(关于在屏幕上定位元素的记录)
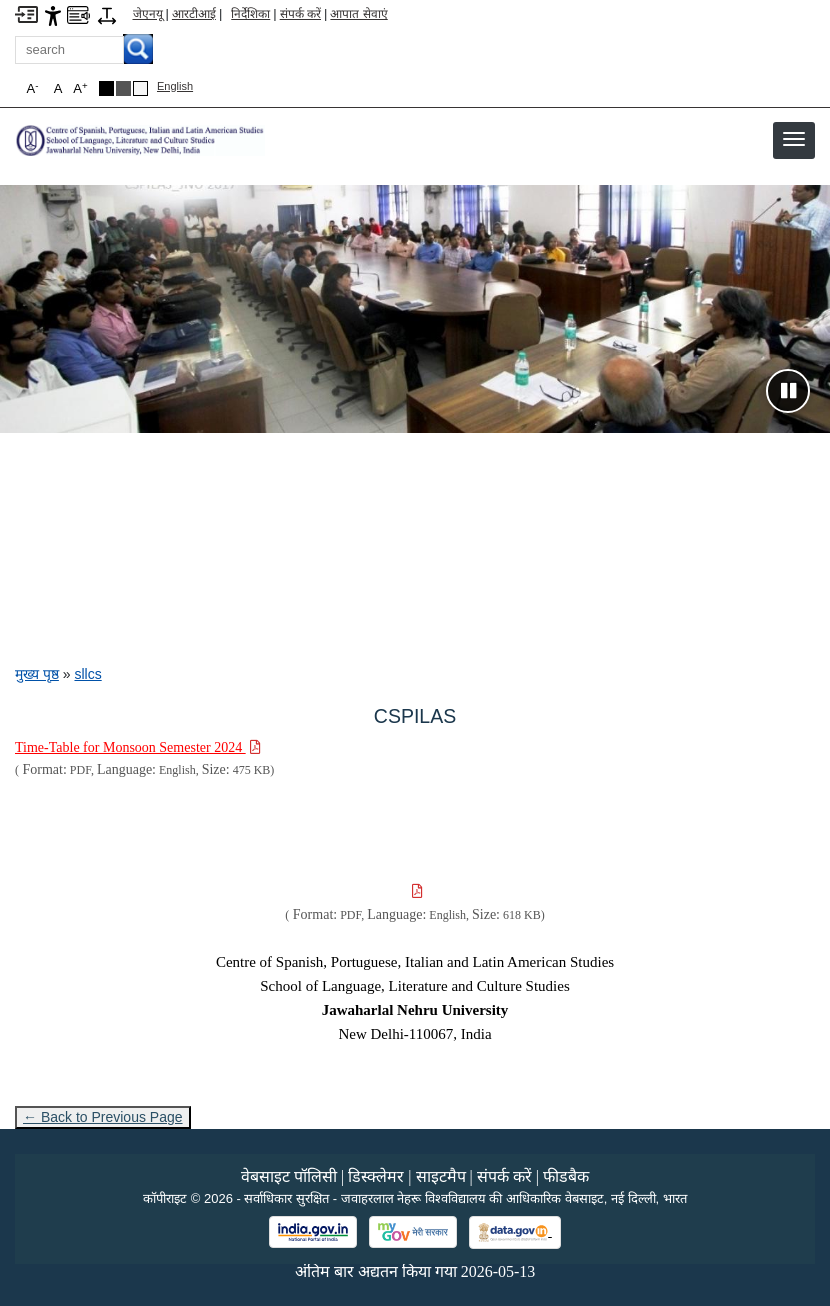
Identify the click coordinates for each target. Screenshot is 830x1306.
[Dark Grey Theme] (123, 88)
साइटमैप (441, 1176)
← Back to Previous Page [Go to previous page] (103, 1117)
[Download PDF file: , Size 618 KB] (415, 891)
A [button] (80, 88)
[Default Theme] (140, 88)
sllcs (87, 674)
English (175, 86)
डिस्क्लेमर (376, 1176)
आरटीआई (194, 14)
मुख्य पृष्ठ (37, 674)
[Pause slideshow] (788, 391)
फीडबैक (566, 1176)
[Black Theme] (106, 88)
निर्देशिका (250, 14)
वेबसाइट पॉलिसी (289, 1176)
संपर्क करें (300, 14)
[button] (794, 139)
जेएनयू (148, 14)
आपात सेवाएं (358, 14)
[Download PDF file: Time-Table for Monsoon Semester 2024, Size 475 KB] (138, 747)
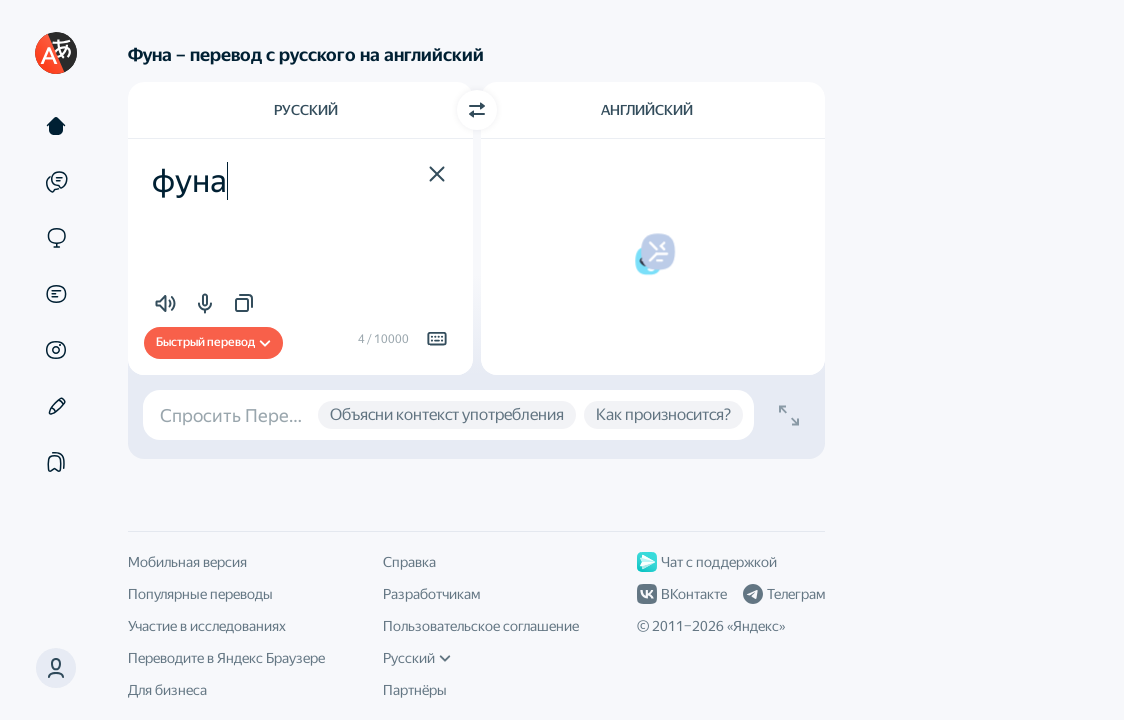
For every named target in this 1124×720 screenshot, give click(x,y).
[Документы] (56, 294)
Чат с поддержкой (707, 562)
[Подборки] (56, 462)
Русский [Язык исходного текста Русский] (306, 110)
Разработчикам (431, 594)
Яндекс (756, 626)
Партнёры (415, 690)
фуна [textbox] (189, 181)
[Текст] (56, 126)
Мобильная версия (187, 562)
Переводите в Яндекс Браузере (226, 658)
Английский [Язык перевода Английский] (647, 110)
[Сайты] (56, 238)
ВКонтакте (682, 594)
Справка (409, 562)
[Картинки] (56, 350)
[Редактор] (56, 406)
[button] (56, 668)
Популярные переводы (200, 594)
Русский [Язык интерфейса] (417, 658)
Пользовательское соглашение (481, 626)
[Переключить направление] (477, 110)
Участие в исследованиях (207, 626)
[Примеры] (56, 182)
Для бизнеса (167, 690)
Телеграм (784, 594)
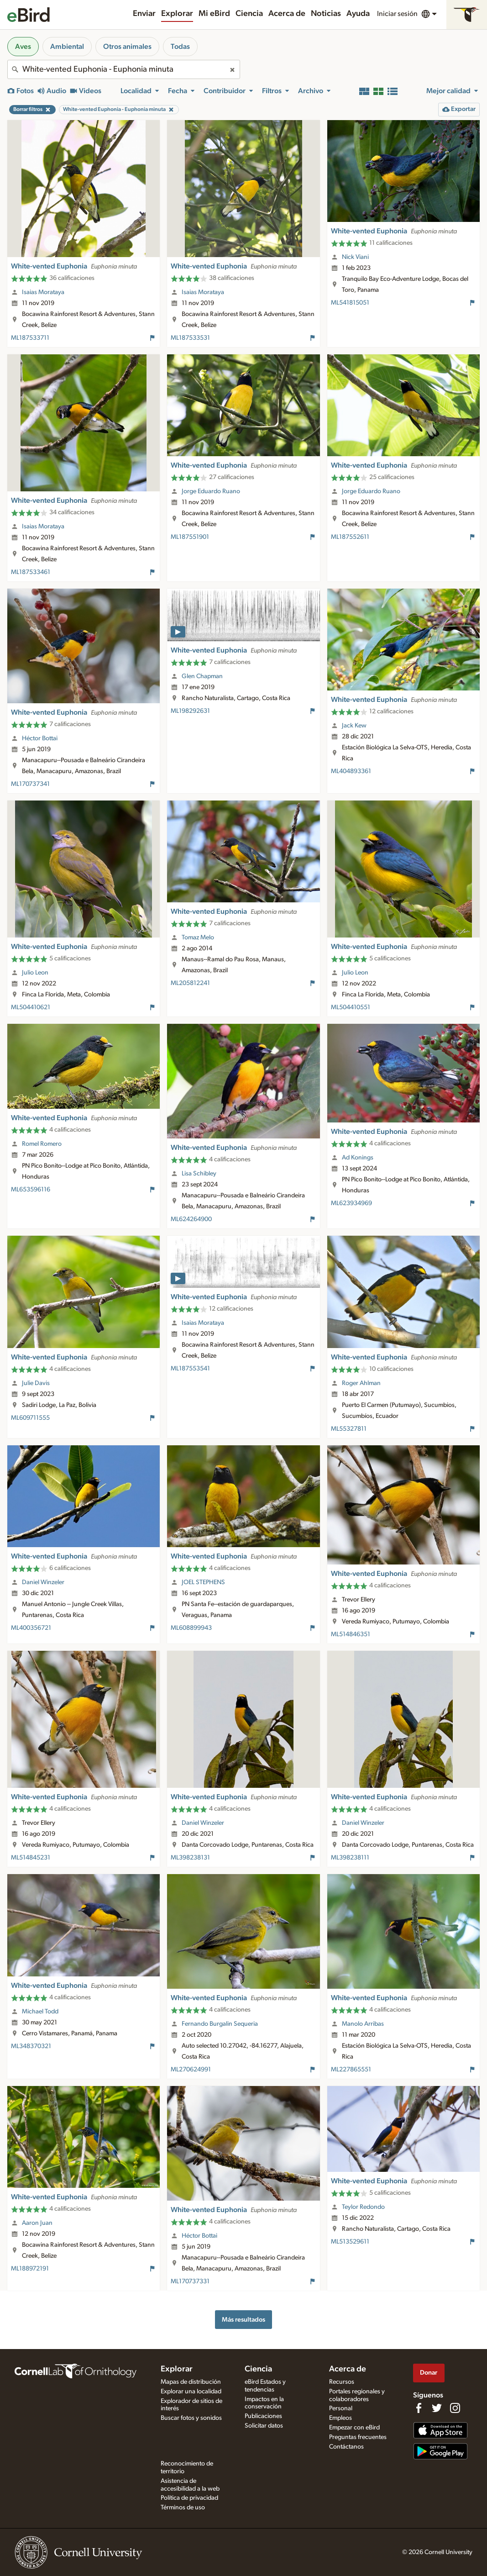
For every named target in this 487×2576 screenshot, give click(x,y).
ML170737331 (190, 2281)
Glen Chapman (202, 676)
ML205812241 (190, 983)
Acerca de (286, 14)
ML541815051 (350, 303)
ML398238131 (190, 1857)
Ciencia (249, 14)
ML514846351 (350, 1634)
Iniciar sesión (397, 13)
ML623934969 (351, 1203)
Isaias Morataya (43, 292)
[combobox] (123, 69)
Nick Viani (355, 257)
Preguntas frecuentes (358, 2437)
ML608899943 (191, 1628)
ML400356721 (31, 1628)
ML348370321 (31, 2046)
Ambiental (67, 46)
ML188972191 (30, 2268)
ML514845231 (30, 1857)
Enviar (144, 14)
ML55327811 (349, 1429)
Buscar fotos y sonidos (191, 2418)
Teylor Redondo (363, 2207)
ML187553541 (190, 1368)
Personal (340, 2408)
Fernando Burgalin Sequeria (220, 2024)
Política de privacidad (189, 2498)
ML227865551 (351, 2069)
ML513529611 (350, 2242)
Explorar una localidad (191, 2391)
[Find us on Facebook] (418, 2407)
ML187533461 (30, 572)
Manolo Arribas (363, 2024)
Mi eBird (214, 14)
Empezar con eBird (354, 2427)
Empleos (340, 2418)
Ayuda (358, 14)
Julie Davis (36, 1383)
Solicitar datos (264, 2426)
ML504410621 (30, 1007)
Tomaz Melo (198, 937)
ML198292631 (190, 711)
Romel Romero (42, 1144)
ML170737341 (30, 784)
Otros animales (127, 46)
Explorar (177, 14)
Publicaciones (263, 2416)
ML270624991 (191, 2069)
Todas (180, 46)
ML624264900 (191, 1219)
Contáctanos (346, 2447)
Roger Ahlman (361, 1383)
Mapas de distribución (191, 2382)
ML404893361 (351, 771)
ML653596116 (30, 1189)
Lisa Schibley (199, 1173)
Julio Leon (35, 972)
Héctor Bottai (40, 738)
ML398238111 (350, 1857)
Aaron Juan (37, 2223)
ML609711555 (30, 1418)
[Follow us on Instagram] (455, 2407)
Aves (23, 46)
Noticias (326, 14)
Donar (428, 2372)
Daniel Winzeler (43, 1582)
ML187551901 (190, 537)
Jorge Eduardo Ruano (211, 491)
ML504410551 (350, 1007)
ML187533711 (30, 338)
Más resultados (243, 2319)
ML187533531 (190, 338)
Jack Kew (354, 725)
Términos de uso (183, 2507)
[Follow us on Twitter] (436, 2407)
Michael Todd (40, 2011)
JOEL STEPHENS (203, 1582)
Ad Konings (357, 1157)
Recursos (341, 2382)
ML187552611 (350, 537)
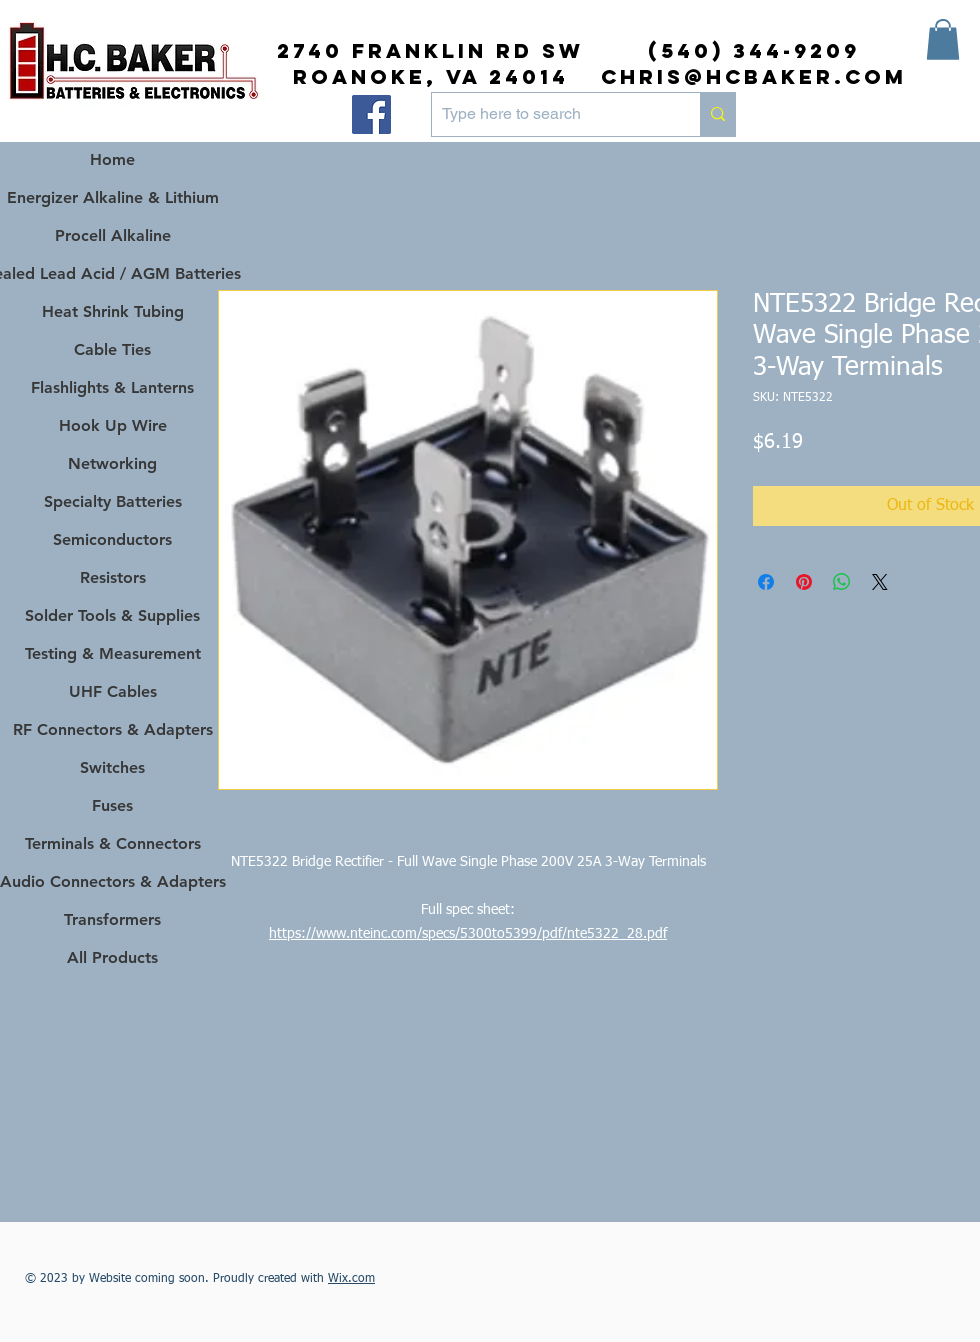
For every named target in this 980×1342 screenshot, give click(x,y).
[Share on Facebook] (766, 582)
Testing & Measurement (113, 653)
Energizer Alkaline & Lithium (113, 197)
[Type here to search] (550, 114)
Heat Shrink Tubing (113, 311)
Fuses (112, 805)
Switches (112, 767)
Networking (112, 463)
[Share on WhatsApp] (842, 582)
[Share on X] (880, 582)
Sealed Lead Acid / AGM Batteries (112, 273)
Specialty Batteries (113, 501)
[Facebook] (371, 114)
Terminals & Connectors (113, 843)
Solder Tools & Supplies (112, 615)
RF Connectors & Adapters (113, 729)
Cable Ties (112, 349)
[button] (943, 39)
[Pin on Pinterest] (804, 582)
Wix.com (351, 1279)
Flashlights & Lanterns (112, 387)
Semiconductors (112, 539)
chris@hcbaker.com (754, 76)
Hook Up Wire (113, 425)
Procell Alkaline (113, 235)
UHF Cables (113, 691)
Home (112, 159)
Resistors (113, 577)
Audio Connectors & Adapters (112, 881)
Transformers (112, 919)
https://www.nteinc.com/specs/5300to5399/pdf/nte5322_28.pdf (468, 934)
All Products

- [任务目标]: 自含有“संपर्क करें (300, 14)”的一行起，至含有“Мобильная версия (187, 562)”的一行止，将其间各行原样抄录，首尾两行均包括在内。其中的图片略去不录。

- [完整答案]:
संपर्क करें (300, 14)
[button] (794, 139)
जेएनयू (148, 14)
आपात सेवाएं (358, 14)
[Download PDF file: Time-Table for Monsoon Semester 2024, Size 475 KB] (138, 747)
For every named target in this 1124×720 screenshot, give click(x,y).
[Документы] (56, 294)
Чат с поддержкой (707, 562)
[Подборки] (56, 462)
Русский [Язык исходного текста Русский] (306, 110)
Разработчикам (431, 594)
Яндекс (756, 626)
Партнёры (415, 690)
фуна [textbox] (189, 181)
[Текст] (56, 126)
Мобильная версия (187, 562)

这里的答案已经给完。